The court below found the services rendered to the receivers up to March 10, 1904, to be of value, and made allowance therefor which was accepted in full. Under the facts in the record covering the period subsequent to that date, such an allowance could not have been properly made. Clients are entitled to a whole-hearted service. In the main, even what might have been deemed useful service failed to result in benefit to the funds in court. Some authorities, as, for instance, Heffron v. Flower, 35 Ill. App. 200; Farwell v. Great Western Telegraph Co., 161 Ill. 522, 44 N. E. 891, and MacDonald v. Wagner, 5 Mo. App. 56, hold that in no case can counsel be allowed for fees while acting for one of the parties and the receivers at the same time. Such, however, is not the rule in the federal courts, but, where a conflict of interests is thus attempted to be represented, the courts will assuredly not presume any obligation on the part of tire receivers to pay counsel fees, especially when they are themselves fully represented by counsel, and in face of a state of facts such as appear here. Certainly no acquiescence can be assumed. For the reasons above stated, we find no basis for allowing petitioner’s fees on the ground of an equitable lien. There was not such a service to the fund as would invoke this rule. The Circuit Court seems to have conceded to petitioner the full iimit of this principle in the allowances made, and its action in the premises went quite as far as was justifiable under the doctrine of Trustees v. Greenough, 105 U. S. 527, 26 L. Ed. 1157, Central R. R. Co. v. Pettus, 113 U. S. 116, 5 Sup. Ct. 387, 28 L. Ed. 915, and Harrison v. Perea, 168 U. S. 311, 18 Sup. Ct. 129, 42 L. Ed. 478, as applied to reorganizations of insolvent corporations in Central Trust Company v.
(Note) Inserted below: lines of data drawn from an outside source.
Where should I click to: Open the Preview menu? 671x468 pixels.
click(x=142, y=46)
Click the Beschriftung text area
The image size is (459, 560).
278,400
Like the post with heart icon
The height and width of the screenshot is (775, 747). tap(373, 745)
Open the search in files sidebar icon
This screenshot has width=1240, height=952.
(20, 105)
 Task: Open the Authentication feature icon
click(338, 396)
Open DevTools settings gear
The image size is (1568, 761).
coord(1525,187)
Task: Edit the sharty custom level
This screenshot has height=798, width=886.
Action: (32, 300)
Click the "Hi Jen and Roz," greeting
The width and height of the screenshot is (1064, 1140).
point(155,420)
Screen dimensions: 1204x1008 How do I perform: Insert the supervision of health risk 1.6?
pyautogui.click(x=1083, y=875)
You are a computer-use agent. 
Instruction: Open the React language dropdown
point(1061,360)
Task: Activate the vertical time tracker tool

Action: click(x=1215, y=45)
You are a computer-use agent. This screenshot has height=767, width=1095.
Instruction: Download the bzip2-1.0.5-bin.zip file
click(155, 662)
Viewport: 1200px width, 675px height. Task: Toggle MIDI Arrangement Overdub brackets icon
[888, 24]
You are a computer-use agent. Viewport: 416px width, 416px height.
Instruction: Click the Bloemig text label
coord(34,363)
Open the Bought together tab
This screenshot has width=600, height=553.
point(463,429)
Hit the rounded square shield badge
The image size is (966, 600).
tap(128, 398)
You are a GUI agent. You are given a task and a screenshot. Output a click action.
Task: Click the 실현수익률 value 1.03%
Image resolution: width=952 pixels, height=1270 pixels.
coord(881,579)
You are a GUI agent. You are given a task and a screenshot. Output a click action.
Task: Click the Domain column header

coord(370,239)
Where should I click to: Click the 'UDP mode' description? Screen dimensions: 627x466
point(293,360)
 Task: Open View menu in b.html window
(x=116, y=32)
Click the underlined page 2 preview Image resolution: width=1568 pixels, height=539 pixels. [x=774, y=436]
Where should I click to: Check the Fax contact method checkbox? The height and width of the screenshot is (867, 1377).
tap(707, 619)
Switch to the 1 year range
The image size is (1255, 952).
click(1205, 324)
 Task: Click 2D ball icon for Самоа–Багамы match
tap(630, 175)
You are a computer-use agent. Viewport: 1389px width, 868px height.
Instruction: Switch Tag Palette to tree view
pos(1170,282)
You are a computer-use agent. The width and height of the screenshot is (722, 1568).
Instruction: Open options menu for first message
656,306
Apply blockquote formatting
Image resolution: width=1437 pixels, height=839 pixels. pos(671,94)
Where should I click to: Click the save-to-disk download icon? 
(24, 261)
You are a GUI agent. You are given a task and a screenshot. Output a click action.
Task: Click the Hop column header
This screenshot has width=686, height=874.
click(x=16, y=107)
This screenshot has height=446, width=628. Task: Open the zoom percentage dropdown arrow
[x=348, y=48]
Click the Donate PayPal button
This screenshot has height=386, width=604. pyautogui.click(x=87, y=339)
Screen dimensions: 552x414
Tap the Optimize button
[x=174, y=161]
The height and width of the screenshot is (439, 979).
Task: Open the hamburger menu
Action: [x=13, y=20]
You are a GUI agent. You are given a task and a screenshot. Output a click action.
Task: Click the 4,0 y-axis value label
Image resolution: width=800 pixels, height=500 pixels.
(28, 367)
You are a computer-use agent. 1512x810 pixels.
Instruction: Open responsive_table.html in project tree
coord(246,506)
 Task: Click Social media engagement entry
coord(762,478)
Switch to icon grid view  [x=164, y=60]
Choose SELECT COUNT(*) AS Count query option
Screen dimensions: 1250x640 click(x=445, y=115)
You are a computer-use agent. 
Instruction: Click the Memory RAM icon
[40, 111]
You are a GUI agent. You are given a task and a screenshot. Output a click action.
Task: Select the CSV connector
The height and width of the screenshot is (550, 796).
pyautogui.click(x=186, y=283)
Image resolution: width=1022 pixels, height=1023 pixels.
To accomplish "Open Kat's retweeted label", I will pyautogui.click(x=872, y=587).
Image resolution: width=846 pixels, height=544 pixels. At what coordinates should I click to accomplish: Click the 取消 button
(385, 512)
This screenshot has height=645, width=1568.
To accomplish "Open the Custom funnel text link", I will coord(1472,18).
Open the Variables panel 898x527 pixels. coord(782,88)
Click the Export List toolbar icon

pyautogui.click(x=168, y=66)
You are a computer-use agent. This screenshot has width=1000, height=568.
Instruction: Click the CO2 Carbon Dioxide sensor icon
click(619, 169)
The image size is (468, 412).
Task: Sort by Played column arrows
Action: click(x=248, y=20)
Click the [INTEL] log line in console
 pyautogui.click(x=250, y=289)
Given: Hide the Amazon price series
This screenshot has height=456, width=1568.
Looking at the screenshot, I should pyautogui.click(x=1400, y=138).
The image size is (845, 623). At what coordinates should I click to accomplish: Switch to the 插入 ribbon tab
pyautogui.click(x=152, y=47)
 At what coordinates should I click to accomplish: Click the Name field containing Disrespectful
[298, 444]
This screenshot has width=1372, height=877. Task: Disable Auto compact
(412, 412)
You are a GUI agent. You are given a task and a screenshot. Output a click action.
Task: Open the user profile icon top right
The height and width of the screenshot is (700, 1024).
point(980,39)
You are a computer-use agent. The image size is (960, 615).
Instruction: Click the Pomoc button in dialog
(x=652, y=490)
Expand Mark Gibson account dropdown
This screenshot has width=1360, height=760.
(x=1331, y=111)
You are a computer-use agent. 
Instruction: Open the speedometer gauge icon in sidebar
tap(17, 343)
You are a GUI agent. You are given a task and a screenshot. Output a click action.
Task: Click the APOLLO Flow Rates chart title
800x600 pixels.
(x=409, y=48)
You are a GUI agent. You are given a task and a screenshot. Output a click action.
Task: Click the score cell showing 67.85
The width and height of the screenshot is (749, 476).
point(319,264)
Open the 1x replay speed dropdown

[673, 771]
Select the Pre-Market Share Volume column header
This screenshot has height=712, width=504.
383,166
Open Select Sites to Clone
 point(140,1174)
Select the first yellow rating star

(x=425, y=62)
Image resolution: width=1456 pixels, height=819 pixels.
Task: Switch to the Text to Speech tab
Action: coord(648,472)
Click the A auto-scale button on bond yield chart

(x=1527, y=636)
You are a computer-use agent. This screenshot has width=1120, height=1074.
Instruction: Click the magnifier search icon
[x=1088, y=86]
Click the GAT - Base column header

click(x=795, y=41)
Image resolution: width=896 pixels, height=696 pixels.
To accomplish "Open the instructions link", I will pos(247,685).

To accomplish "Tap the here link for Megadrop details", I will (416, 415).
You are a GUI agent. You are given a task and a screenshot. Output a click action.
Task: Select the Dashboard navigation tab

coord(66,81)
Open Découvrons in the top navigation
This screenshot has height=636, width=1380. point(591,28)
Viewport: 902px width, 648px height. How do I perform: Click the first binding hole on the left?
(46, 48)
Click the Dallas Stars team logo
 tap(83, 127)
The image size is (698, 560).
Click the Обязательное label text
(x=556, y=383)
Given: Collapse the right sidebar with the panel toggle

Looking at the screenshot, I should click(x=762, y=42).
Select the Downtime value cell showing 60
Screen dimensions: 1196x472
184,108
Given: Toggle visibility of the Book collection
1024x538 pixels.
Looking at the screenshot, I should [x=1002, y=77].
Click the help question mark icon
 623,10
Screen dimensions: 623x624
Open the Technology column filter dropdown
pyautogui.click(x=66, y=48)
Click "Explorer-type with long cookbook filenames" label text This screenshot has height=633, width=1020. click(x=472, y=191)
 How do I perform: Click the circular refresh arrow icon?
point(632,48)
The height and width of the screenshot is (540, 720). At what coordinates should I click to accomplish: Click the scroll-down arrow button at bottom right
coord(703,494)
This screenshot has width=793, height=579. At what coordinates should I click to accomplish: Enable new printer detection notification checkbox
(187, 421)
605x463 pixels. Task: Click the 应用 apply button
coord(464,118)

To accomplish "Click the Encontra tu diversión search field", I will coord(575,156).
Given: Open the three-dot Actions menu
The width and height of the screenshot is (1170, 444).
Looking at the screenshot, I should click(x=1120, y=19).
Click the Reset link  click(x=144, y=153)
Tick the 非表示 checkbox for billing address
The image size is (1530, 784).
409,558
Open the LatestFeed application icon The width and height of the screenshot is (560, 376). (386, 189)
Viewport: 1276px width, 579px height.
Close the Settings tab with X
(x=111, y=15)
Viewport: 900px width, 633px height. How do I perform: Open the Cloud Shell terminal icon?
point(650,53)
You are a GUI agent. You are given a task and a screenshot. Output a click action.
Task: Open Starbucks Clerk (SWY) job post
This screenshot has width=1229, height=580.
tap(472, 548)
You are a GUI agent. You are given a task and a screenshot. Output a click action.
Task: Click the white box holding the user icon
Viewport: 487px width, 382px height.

Condon, 67 Fed. 84, 14 C. C. A. 314, and Burden v. Ferris Mfg. Company, 87 Fed. 810, 31 C. C. A. 233.
It seems too self-evident to require further argument that the several parties in interest in said fund did not have a common interest in the results sought to be obtained by the greater part of the litigation for which payment is now asked. In the judgment of this court petitioners have been given ample allowance for all their efforts calculated to confer benefit upon the parties to the case, other than the unsecured creditors.
In further support of the foregoing conclusions, reference is made to the opinion of this court rendered at this term of the court in the case of Einen Thread Company et al. v. A. Booth & Co., No. 1,727, 192 Fed. 515. It is not deemed necessary to pass upon exceptions other than those above considered.
The decree of the Circuit Court is affirmed.